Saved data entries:
- - - - - - -

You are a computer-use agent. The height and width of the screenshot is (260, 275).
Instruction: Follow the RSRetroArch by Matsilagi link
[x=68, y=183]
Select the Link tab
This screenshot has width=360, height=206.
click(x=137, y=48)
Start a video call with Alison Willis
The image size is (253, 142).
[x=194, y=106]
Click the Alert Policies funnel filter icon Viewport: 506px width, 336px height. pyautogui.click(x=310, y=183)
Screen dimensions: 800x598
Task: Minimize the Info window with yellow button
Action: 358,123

- - - - - - -

=== Exercise goal ===
Every record above should be copied exactly.

=== Completed exercise ===
You are a computer-use agent. The height and width of the screenshot is (260, 275).
Instruction: Follow the RSRetroArch by Matsilagi link
[x=68, y=183]
Select the Link tab
This screenshot has width=360, height=206.
click(x=137, y=48)
Start a video call with Alison Willis
The image size is (253, 142).
[x=194, y=106]
Click the Alert Policies funnel filter icon Viewport: 506px width, 336px height. pyautogui.click(x=310, y=183)
Screen dimensions: 800x598
Task: Minimize the Info window with yellow button
Action: 358,123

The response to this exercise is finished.